The Hardware: AMD Strix Halo on ROCm 7.0
I'm running this on a server with an AMD Radeon 8060S (Strix Halo APU) — specifically the gfx1151 architecture. This isn't a data center GPU. It's essentially an integrated GPU with 128GB of shared memory; configured to give 96GB to VRAM and the rest to system RAM. Not the 80GB of HBM3 you'd get on an H100, but enough to run a 32B parameter model comfortably.
The key insight: for batch processing where latency doesn't matter, you don't need bleeding-edge hardware. A nightly scan can take hours. I'm not serving production traffic; I'm analyzing code files one at a time with a 30-second cooldown between requests. The APU handles this fine.
Hardware Configuration: - AMD Radeon 8060S (gfx1151 Strix Halo APU) - 96GB shared memory - ROCm 7.0 with HSA_OVERRIDE_GFX_VERSION=11.5.1
The HSA_OVERRIDE_GFX_VERSION environment variable is critical. Without it, ROCm doesn't recognize the Strix Halo architecture. This is the kind of sharp edge you hit running ML on AMD consumer hardware.
Model Selection: Qwen2.5-Coder-7B-Instruct
I tested several models:
| Model | Parameters | Context | Quality | Notes |
|---|---|---|---|---|
| DeepSeek-Coder-V2-Lite | 16B | 32k | Good | Requires flash_attn (ROCm issues) |
| Qwen3-Coder-30B | 30B | 32k | Excellent | Too slow on APU |
| Qwen2.5-Coder-7B-Instruct | 7B | 16k | Good | Sweet spot |
| TinyLlama-1.1B | 1.1B | 4k | Poor | Too small for code review |
Qwen2.5-Coder-7B-Instruct hits the sweet spot. It understands Rust and Python well enough to spot real issues, runs fast enough to process 50 files per night, and doesn't require flash attention (which has ROCm compatibility issues on consumer hardware).
vLLM Setup
vLLM provides an OpenAI-compatible API server that makes integration trivial. Here's the startup command:
source ~/vllm-rocm7-venv/bin/activate export HSA_OVERRIDE_GFX_VERSION=11.5.1 python -m vllm.entrypoints.openai.api_server \ --model Qwen/Qwen2.5-Coder-7B-Instruct \ --host 0.0.0.0 \ --port 8000 \ --trust-remote-code \ --max-model-len 16384 \ --gpu-memory-utilization 0.85
The --max-model-len 16384 limits context to 16k tokens.

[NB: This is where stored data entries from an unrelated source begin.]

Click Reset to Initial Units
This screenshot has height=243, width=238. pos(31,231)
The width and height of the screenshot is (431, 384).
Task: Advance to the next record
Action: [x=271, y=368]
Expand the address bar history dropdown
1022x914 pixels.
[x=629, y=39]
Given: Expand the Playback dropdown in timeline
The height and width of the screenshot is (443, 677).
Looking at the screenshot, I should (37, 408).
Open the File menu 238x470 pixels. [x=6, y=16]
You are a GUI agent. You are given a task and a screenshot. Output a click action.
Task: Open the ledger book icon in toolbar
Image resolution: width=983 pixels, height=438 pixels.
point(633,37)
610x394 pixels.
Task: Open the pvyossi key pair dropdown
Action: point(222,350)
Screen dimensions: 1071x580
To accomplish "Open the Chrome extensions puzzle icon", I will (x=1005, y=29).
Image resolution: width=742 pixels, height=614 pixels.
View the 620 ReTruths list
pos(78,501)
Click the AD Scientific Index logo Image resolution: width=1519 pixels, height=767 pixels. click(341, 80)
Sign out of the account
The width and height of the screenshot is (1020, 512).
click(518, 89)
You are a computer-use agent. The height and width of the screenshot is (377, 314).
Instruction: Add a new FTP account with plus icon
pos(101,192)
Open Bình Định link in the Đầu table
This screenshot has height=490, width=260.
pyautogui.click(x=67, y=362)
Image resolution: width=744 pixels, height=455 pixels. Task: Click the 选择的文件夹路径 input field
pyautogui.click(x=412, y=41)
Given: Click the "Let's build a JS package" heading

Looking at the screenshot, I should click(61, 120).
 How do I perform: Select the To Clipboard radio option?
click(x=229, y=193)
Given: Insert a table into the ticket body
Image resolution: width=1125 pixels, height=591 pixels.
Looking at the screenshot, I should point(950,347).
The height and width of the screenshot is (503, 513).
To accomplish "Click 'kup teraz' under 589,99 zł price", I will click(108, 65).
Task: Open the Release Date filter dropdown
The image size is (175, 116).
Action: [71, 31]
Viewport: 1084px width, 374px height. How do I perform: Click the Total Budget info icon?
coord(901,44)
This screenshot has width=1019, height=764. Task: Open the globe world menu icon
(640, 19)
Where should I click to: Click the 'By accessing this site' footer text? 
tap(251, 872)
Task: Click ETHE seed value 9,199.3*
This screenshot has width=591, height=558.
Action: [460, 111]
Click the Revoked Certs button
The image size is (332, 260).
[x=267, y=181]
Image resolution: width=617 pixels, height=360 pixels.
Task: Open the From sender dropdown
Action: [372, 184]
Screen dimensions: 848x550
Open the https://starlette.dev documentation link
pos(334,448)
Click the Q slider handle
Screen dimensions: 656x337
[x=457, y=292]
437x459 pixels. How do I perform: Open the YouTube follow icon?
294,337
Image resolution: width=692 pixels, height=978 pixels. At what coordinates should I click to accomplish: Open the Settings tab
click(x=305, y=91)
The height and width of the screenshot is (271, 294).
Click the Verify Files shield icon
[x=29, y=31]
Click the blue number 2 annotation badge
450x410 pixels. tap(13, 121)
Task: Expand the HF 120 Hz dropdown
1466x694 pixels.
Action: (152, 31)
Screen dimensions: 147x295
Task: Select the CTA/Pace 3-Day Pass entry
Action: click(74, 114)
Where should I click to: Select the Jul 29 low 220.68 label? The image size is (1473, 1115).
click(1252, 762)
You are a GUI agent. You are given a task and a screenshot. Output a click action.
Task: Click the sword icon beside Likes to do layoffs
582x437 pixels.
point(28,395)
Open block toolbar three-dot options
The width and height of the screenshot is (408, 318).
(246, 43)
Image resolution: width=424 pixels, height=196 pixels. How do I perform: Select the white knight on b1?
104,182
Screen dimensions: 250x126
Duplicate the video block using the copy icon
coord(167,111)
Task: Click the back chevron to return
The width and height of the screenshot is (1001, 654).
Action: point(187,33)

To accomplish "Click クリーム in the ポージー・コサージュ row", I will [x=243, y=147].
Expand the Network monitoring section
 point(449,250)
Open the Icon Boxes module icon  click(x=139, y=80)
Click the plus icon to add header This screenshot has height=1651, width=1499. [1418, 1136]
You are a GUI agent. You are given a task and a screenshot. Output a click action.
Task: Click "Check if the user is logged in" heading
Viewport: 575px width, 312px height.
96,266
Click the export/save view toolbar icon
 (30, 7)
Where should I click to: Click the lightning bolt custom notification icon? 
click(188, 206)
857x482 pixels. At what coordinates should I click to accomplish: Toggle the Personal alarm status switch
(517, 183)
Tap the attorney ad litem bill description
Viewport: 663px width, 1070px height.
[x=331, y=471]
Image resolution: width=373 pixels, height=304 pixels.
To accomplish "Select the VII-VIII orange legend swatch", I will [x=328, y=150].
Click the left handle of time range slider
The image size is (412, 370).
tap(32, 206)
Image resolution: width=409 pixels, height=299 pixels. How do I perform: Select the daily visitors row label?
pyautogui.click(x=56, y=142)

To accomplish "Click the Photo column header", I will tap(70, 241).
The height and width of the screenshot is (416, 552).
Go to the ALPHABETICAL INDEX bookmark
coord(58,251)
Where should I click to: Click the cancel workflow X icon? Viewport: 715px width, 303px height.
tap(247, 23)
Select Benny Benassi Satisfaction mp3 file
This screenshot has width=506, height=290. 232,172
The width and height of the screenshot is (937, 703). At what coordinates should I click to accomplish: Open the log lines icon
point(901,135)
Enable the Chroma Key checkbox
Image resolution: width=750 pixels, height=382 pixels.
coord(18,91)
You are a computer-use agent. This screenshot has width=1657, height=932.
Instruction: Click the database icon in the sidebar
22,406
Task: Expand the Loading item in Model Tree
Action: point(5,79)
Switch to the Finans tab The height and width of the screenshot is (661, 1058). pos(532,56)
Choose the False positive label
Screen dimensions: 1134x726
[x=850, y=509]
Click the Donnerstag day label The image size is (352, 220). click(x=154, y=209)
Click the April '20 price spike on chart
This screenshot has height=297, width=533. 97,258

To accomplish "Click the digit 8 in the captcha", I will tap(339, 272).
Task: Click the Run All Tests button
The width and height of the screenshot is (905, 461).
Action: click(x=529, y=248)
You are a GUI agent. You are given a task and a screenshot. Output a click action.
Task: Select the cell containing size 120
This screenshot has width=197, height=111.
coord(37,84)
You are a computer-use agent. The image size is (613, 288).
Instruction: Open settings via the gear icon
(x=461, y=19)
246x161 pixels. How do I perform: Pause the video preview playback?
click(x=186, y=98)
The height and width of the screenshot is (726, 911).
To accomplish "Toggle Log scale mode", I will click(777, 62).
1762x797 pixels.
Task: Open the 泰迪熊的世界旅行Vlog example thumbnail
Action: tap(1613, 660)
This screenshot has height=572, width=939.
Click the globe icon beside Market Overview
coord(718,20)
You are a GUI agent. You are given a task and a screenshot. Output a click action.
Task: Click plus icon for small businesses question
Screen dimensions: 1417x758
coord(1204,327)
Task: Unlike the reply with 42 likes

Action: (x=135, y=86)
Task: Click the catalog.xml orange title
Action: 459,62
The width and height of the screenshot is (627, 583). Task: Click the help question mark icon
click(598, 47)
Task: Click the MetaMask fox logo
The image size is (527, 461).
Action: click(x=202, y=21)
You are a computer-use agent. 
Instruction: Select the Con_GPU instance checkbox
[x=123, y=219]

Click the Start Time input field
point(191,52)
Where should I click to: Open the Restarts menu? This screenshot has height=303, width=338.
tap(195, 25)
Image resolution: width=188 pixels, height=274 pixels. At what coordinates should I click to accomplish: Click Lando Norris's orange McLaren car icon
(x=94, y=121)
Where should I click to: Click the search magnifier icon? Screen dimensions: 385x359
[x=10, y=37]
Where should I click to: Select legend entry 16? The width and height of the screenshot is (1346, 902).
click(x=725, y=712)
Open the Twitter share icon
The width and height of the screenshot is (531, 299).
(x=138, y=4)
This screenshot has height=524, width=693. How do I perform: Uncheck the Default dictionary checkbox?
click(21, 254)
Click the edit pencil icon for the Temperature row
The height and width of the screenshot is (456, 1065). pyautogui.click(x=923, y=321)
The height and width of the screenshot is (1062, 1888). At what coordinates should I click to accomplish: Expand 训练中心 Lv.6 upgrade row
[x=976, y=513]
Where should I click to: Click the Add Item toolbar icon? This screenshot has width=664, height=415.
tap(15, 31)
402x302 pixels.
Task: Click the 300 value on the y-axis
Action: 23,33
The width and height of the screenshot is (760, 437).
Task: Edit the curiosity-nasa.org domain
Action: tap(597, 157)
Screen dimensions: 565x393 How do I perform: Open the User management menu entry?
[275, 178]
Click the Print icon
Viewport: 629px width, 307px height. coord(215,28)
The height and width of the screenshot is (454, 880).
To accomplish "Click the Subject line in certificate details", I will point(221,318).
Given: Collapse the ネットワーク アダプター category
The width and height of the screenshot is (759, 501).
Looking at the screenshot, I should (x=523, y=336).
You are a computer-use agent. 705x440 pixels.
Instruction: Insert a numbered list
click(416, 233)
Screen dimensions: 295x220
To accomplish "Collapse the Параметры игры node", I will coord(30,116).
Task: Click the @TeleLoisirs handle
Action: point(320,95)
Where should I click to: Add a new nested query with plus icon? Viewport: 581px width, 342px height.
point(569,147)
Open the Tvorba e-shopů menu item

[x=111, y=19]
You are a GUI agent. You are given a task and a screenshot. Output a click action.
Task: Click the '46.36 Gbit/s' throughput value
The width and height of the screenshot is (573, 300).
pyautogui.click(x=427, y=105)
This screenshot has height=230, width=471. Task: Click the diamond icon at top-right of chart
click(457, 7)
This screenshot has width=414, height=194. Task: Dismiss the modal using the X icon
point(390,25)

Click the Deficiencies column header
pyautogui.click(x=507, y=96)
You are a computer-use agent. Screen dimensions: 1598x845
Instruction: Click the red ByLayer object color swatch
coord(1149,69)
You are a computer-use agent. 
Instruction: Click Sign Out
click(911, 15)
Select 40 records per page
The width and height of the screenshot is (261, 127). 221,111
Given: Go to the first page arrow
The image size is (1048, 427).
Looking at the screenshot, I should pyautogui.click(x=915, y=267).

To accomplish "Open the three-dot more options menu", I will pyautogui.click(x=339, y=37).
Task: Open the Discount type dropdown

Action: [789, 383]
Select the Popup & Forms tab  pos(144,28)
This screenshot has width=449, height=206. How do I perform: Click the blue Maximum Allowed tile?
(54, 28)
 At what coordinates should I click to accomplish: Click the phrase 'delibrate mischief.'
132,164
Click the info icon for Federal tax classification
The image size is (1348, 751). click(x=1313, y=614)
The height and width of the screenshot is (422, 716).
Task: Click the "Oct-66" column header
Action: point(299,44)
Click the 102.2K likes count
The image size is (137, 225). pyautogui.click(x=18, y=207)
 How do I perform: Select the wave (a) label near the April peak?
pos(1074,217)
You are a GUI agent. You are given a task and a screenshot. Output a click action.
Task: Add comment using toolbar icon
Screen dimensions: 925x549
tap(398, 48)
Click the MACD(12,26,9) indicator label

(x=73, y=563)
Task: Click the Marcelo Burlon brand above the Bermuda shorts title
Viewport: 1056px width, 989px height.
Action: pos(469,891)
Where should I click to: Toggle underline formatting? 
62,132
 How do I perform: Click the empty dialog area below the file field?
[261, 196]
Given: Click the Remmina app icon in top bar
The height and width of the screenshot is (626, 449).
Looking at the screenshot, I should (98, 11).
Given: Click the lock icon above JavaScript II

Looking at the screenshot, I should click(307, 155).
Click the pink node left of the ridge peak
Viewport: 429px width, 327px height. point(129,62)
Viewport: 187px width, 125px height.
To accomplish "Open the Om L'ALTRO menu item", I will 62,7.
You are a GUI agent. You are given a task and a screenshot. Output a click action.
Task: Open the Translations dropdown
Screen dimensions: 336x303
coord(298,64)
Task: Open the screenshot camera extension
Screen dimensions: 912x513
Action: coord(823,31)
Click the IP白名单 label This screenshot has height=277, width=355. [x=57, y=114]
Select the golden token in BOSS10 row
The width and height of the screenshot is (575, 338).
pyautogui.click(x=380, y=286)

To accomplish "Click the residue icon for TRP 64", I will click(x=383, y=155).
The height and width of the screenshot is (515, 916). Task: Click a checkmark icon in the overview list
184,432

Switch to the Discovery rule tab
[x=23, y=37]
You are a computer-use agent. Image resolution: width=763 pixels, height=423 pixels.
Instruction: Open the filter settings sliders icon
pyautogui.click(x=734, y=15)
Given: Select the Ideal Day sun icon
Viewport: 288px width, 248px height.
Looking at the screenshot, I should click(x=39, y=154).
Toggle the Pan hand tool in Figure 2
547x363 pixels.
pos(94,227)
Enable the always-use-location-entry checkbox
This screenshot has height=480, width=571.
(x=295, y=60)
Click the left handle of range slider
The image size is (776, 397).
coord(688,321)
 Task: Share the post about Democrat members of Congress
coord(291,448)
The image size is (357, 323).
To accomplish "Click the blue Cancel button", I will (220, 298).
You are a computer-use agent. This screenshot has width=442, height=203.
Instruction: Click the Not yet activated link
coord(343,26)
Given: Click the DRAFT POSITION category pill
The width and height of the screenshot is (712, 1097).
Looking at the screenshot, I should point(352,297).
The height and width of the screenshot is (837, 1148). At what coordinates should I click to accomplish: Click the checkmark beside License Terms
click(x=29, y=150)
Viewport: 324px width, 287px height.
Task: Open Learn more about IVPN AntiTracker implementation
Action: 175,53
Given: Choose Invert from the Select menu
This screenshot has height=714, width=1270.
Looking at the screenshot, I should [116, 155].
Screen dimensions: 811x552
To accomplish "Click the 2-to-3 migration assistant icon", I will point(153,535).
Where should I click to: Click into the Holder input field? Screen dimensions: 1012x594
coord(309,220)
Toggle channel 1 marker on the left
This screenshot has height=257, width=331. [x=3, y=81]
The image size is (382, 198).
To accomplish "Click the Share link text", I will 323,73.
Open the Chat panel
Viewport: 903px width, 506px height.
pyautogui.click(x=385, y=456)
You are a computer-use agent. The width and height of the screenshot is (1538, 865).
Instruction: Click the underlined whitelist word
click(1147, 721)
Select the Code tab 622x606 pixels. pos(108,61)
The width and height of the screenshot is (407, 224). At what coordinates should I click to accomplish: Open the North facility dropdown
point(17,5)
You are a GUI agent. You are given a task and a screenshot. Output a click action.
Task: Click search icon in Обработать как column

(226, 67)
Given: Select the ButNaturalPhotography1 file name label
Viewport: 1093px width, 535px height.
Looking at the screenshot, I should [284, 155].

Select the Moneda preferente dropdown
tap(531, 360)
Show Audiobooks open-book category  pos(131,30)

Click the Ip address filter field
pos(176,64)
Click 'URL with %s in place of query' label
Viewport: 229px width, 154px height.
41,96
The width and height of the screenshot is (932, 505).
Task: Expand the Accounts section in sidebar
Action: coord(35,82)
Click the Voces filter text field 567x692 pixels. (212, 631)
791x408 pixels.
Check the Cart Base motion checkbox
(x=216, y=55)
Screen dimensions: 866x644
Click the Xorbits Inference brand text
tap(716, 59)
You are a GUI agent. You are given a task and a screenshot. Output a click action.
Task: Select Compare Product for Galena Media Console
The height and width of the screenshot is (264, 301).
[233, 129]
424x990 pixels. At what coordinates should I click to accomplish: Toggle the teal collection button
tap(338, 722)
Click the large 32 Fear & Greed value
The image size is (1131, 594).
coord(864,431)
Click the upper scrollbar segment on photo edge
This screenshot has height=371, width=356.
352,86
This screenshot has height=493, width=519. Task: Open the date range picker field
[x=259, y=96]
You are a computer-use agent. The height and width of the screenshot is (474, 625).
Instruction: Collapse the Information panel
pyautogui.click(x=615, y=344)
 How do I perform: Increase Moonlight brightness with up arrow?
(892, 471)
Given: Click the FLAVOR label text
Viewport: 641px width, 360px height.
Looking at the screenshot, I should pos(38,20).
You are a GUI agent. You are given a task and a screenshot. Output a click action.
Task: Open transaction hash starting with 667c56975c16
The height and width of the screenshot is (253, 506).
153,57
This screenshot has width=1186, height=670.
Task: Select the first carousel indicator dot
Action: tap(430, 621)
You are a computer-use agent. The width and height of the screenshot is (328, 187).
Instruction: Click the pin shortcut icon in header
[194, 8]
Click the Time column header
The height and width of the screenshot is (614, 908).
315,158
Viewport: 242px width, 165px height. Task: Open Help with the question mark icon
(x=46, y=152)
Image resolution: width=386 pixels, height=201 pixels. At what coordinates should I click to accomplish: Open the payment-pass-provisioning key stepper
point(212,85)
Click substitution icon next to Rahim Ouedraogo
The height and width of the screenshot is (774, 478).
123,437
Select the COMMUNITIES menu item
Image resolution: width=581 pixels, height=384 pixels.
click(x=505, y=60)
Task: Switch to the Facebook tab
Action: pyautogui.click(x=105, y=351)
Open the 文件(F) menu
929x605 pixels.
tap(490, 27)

My code files rarely exceed 500 lines (truncated), so this is plenty. The --gpu-memory-utilization 0.85 leaves headroom for the system.
I run this in a Python venv rather than Docker because ROCm device passthrough with Docker on Strix Halo is finicky. Sometimes you have to choose pragmatism over elegance.
Docker Configuration (When It Works)
For reference, here's the Docker Compose configuration I initially built. It works on dedicated AMD GPUs but has issues on integrated APUs:
services: vllm: image: rocm/vllm-dev:latest container_name: vllm-code-scanner devices: - /dev/kfd:/dev/kfd - /dev/dri:/dev/dri group_add: - video - render security_opt: - seccomp:unconfined cap_add: - SYS_PTRACE ipc: host environment: - HSA_OVERRIDE_GFX_VERSION=11.5.1 - PYTORCH_ROCM_ARCH=gfx1151 - HIP_VISIBLE_DEVICES=0 volumes: - /home/alex/models:/models - /home/alex/.cache/huggingface:/root/.cache/huggingface ports: - "8000:8000" command: > python -m vllm.entrypoints.openai.api_server --model Qwen/Qwen2.5-Coder-7B-Instruct --host 0.0.0.0 --port 8000 --trust-remote-code --max-model-len 16384 --gpu-memory-utilization 0.85 healthcheck: test: ["CMD", "curl", "-f", "http://localhost:8000/health"] interval: 30s timeout: 10s retries: 5 start_period: 120s scanner: build: . container_name: code-scanner-agent depends_on: vllm: condition: service_healthy environment: - VLLM_HOST=vllm - VLLM_PORT=8000 - JIRA_EMAIL=${JIRA_EMAIL} - JIRA_API_KEY=${JIRA_API_KEY} volumes: - /home/alex/projects:/projects:ro - ./config:/app/config:ro - /home/alex/projects/code-scanner-results:/app/results
The ipc: host and seccomp:unconfined are necessary for ROCm to function properly. The depends_on with service_healthy ensures the scanner waits for vLLM to be fully loaded before starting — important since model loading can take 2-3 minutes.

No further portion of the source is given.